The Curie temperatures of Cobalt and iron are 1400K and 1000K respectively. At T = 1600K , the ratio of magnetic susceptibility of Cobalt to that of iron is

• A. 3
• B. \(\frac{7}{5}\)
• C. \(\frac{5}{7}\)
• D. \(\frac{1}{3}\)

Answer 1

The Correct Option is A

Given: 
Curie temperature of Cobalt, \( T_{C(Co)} = 1400\,K \)
Curie temperature of Iron, \( T_{C(Fe)} = 1000\,K \)
Temperature at which susceptibility is measured, \( T = 1600\,K \)

Step-by-Step Explanation:

Step 1: Use Curie-Weiss law for magnetic susceptibility (\( \chi \)) above Curie temperature (\( T > T_C \)):

According to Curie-Weiss law: \[ \chi = \frac{C}{T - T_C} \]

where \( C \) is the Curie constant.

Step 2: Calculate magnetic susceptibility for Cobalt at \( T = 1600\,K \):

\[ \chi_{Co} = \frac{C_{Co}}{T - T_{C(Co)}} = \frac{C_{Co}}{1600 - 1400} = \frac{C_{Co}}{200} \]

Step 3: Calculate magnetic susceptibility for Iron at \( T = 1600\,K \):

\[ \chi_{Fe} = \frac{C_{Fe}}{T - T_{C(Fe)}} = \frac{C_{Fe}}{1600 - 1000} = \frac{C_{Fe}}{600} \]

Important Note: The Curie constant \( C \) depends on material-specific factors. However, since Cobalt and Iron are both ferromagnetic materials with similar magnetic behaviors, we assume their Curie constants (\( C_{Co} \approx C_{Fe} \)) are nearly equal for comparison.
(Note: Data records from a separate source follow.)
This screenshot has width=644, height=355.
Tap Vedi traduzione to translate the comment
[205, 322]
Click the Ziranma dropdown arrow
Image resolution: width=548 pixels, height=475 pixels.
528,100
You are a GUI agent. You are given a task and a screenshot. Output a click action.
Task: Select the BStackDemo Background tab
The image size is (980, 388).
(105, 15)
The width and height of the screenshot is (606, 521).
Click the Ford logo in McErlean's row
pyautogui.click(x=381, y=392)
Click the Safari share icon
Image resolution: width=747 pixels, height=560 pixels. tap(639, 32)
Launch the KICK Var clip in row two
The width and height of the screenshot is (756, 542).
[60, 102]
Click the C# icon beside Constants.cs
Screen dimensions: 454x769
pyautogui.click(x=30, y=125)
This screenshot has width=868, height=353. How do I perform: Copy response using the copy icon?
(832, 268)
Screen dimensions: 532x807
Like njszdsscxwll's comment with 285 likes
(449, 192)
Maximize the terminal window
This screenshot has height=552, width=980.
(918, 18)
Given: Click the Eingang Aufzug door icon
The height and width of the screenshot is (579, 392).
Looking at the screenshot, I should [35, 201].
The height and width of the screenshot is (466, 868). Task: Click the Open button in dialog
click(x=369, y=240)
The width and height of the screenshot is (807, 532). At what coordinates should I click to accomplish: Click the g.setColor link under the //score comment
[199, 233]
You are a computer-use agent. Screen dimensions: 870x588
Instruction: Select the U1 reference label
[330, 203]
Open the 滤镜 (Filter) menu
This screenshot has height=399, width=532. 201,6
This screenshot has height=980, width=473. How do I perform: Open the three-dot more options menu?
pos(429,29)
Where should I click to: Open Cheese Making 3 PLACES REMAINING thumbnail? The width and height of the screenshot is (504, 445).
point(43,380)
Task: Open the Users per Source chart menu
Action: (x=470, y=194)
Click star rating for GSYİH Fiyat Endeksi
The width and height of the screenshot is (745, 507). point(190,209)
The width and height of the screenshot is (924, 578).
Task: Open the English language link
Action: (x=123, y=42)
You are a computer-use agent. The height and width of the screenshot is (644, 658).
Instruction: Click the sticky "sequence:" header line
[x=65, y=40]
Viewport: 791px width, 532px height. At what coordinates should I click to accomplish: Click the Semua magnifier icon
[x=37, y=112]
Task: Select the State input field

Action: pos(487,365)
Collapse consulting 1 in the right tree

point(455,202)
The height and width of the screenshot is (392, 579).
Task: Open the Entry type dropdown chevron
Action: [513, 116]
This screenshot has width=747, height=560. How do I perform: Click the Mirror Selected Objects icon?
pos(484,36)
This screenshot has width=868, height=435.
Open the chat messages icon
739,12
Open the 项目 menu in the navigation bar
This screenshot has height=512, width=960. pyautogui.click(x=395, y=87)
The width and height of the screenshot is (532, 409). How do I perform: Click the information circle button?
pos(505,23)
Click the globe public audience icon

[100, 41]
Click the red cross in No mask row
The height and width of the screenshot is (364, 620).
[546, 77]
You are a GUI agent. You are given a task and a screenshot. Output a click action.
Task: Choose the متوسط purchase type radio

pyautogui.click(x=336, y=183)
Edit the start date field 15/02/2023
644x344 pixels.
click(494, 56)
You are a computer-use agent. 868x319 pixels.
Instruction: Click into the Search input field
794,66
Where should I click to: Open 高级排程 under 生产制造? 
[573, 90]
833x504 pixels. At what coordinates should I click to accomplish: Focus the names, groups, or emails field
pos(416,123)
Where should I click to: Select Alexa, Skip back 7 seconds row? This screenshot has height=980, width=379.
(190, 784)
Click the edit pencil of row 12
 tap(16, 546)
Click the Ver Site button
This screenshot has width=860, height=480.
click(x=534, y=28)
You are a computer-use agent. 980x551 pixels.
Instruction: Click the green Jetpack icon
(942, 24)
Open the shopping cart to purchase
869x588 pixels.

Step 4: Now calculate the ratio \(\frac{\chi_{Co}}{\chi_{Fe}}\):

Assuming \( C_{Co} \approx C_{Fe} \):

\[ \frac{\chi_{Co}}{\chi_{Fe}} = \frac{\frac{C_{Co}}{200}}{\frac{C_{Fe}}{600}} = \frac{600}{200} = 3 \]

Thus, the ratio of magnetic susceptibility of Cobalt to Iron is 3.